The Stealthy Leader

Benjamin Netanyahu is no different than his predecessors; he delays decisions on the two central issues on his table: countering the Iranian threat and the future of the West Bank.

The essence of strategy, according to British military theorist Basil Liddell Hart, is to retain freedom of action while trapping your enemy in a pre-selected path. Whoever is able to keep his enemy guessing makes it difficult for him to concentrate his force, and whoever follows the expected path will face ferocious resistance.

Thus Israel failed in the Yom Kippur War and on the Gaza-bound flotilla: In both cases, the military and political leadership presumed easy victory and acted crudely. The other side anticipated how Israel would behave, prepared accordingly and neutralized the Israel Defense Forces' military advantage.

A good strategist delays confrontation until the last possible moment and leaves his opponent facing a dilemma, trying to guess intentions and aims until they are hit with a decisive blow. This is true in war and in diplomacy, and this is why statesmen usually hide their intentions. Every decision locks them in "corrals" and makes it easier for rivals to concentrate political power against them. This is why prime ministers prefer to watch ministers and the public waste their time trying to understand what it is they want.

Benjamin Netanyahu is no different than his predecessors; he delays decisions on the two central issues on his table: countering the Iranian threat and the future of the West Bank. Meanwhile, everyone is busily engaged in empty dialogue about his intentions and motives. Will he free himself from the shadow of his father and the pressures of his spouse? Is he afraid of Barack Obama and Avigdor Lieberman? Does he admire his former commander, Ehud Barak? Or, precisely the opposite, is he maneuvering the Americans and the forum of seven ministers according to his wishes?

At the start of his tenure, Netanyahu exhibited a direct and unsophisticated approach vis-a-vis the Palestinians. He stopped the Annapolis process and spoke about "economic peace." This allowed his rival, Mahmoud Abbas, to corner him as a rejectionist and frighten him with the delegitimization of Israel through the Goldstone Report and the international boycott movement. In order to extricate himself, Netanyahu had to pay by accepting the two-state solution, freezing settlements and limiting construction in East Jerusalem, as well as by cooperating with the United Nations following the flotilla incident.

Over the summer, the situation turned. The prime minister emerged from the corral, brought about the resumption of direct talks with the Palestinians and managed to cause uncertainty as to his intentions - all without conceding anything. His peace speeches in Washington, in which he referred to the "West Bank" - sacrilege of the Likud heritage - led the following question to resurface: What does Netanyahu want? A blame game with Abbas, American approval for an assault on Iran, or to be done with the occupation and the settlements?

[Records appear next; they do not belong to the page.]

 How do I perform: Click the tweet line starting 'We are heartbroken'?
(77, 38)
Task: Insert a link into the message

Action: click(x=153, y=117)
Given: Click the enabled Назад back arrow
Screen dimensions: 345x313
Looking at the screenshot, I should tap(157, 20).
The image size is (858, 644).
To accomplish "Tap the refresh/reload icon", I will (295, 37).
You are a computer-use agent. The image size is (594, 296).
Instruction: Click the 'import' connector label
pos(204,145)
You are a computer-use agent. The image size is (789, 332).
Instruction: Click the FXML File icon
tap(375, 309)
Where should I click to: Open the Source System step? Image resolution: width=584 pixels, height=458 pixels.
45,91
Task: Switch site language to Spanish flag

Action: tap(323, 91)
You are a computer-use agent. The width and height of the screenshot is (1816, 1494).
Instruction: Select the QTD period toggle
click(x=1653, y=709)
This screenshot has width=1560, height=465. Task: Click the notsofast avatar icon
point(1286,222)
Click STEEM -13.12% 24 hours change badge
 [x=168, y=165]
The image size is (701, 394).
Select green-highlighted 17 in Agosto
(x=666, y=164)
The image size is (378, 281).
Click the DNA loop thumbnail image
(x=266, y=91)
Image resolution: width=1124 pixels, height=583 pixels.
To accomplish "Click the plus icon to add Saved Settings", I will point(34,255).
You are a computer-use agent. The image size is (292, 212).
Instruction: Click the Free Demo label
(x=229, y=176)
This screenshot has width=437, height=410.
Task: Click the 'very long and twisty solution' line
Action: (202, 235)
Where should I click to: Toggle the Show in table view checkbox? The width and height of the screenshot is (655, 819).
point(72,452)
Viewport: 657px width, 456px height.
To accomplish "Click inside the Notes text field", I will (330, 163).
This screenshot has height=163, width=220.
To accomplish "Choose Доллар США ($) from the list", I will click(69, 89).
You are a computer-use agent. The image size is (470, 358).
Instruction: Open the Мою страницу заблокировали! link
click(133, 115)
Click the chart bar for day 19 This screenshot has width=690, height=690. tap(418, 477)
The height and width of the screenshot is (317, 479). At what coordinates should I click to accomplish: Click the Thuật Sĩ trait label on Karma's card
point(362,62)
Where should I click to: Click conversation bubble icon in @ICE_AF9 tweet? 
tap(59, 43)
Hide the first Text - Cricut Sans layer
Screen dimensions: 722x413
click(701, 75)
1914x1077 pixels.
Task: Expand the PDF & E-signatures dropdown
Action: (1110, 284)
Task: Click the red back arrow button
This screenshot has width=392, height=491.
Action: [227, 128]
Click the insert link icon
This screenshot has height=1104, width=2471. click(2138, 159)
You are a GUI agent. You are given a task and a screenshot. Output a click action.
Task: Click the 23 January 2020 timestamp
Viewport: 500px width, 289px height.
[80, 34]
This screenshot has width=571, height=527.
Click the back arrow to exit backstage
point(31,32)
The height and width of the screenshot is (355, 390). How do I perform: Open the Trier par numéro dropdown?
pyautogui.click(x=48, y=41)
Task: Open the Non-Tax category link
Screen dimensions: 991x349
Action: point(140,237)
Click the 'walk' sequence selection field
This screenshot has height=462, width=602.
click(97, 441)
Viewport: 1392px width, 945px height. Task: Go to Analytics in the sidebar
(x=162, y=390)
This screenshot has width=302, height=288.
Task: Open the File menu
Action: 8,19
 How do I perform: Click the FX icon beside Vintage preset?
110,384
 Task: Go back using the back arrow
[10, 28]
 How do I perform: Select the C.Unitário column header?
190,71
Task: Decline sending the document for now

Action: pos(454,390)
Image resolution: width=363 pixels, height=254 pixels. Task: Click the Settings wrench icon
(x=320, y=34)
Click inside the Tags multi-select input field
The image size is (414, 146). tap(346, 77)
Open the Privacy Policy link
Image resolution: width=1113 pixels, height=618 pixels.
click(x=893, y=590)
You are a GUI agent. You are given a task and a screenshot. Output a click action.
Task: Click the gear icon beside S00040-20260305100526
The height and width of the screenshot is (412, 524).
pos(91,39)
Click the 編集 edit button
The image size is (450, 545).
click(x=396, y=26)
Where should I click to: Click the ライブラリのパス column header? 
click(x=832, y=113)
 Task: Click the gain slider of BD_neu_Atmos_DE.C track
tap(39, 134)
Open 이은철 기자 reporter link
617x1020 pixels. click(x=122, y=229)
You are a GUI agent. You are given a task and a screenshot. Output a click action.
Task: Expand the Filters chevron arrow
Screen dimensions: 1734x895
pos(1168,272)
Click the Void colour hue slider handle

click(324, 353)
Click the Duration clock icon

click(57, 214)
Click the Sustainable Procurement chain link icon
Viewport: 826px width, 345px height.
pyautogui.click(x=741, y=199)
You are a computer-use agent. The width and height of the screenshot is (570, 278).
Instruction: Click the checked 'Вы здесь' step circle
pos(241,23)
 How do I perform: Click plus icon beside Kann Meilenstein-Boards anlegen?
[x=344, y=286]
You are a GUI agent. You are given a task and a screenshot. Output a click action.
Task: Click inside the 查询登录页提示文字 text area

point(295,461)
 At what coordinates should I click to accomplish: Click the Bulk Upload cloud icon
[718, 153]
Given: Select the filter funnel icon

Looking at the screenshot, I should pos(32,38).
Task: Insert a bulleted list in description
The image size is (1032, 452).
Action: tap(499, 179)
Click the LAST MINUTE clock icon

As far as the prime minister is concerned, this is an ideal situation. His rivals at home and abroad are finding it difficult to decipher him and prepare accordingly. If he now manages to get through the issue of the settlement freeze, Netanyahu will enjoy freedom of action as relates to the Palestinians, until the deadline that was set for the negotiations.

But compared to the sophistication he has displayed on the Palestinian front, Netanyahu was caught by strategic inferiority vis-a-vis Iran. His declaration that an Iranian bomb would be a "second holocaust," an intolerable existential threat to Israel, convinced the world of his determination to attack Iran, which led to a detailed media discussion of a potential operation. This transparency enabled the Iranians to build up a military and diplomatic machine to counter this possibility, to threaten to destroy Tel Aviv if it is attacked and to present itself as a future victim to Israeli thuggery.

Under such circumstances, precisely when everyone expects an Israeli air armada over Natanz, Netanyahu must not attack. Following an anticipated path is a recipe for strategic disaster, as Liddell Hart warned.

Netanyahu must take advantage of the time-out expected in the Palestinian track to formulate a more sophisticated strategy regarding Iran, one that would leverage its weaknesses and neutralize its ability to harm Israel. The Iranians are cunning and careful, but they too have weak spots - just like Nasser and Saddam Hussein, who preceded them in challenging Israel's strategic supremacy in the region, and were defeated.

Instead of rushing toward a frontal confrontation, Israel needs an indirect approach. Finding it will be Netanyahu's essential task, the minute he manages to extricate himself from the chatter over the settlement freeze.